======== Text shown ========
Sprint 07a Budget money decimal

Sprint 07a — Budget money decimal

This page was migrated from the paxman repositorys docs/sprints/ folder as part of the Sprint 11 repo springclean. The original git history is preserved in the paxman repo (commit 3121eb2 and earlier).

Sprint 7+ — Budget / Cost Pipeline `float → Decimal` Intervention

Duration: 1 week (intervention sprint, single-engineer) Goal: Honor the project's own "MONEY is Decimal, never float" directive (AGENTS.md:73, ADR-0004) end-to-end through the cost pipeline. After this sprint, every USD-denominated value in src/paxman/ is Decimal, and the asymmetric Decimal-typed-but-float-fed Statistics.total_cost_usd declaration in src/paxman/artifact/statistics.py:97 is no longer aspirational. Status: Pre-implementation. This is the planning deliverable for an intervention sprint off the main sprint-7-integration-and-property-test branch. End of sprint: make ci is green; all existing tests pass with Decimal semantics; the philosophical commitment documented in ADR-0004 is reflected in the type system end-to-end.

Scope (in)

Source: cost pipeline types

src/paxman/budget.py — Budget.max_total_cost_usd: float | None → Decimal | None (with float | int | Decimal | None accepted at construction and coerced to Decimal via Decimal(str(x)) for backward compatibility with literal-0.10 callers).
src/paxman/budget.py — Budget.__attrs_post_init__ validator updated to Decimal-correct comparison.
src/paxman/capabilities/spec.py — CostHint.usd: float = 0.0 → usd: Decimal = Decimal("0") (with float | int accepted and coerced).
src/paxman/capabilities/spec.py — CostHint.__attrs_post_init__ updated.
======== Stored data ========
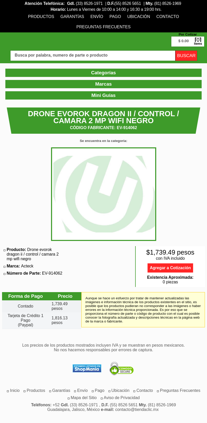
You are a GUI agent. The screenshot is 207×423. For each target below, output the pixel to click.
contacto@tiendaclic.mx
========
The task
Please transcribe the sprint plan text between "Source: cost pipeline" and "with literal-0.10 callers).", inclusive.

Task output
Source: cost pipeline types

src/paxman/budget.py — Budget.max_total_cost_usd: float | None → Decimal | None (with float | int | Decimal | None accepted at construction and coerced to Decimal via Decimal(str(x)) for backward compatibility with literal-0.10 callers).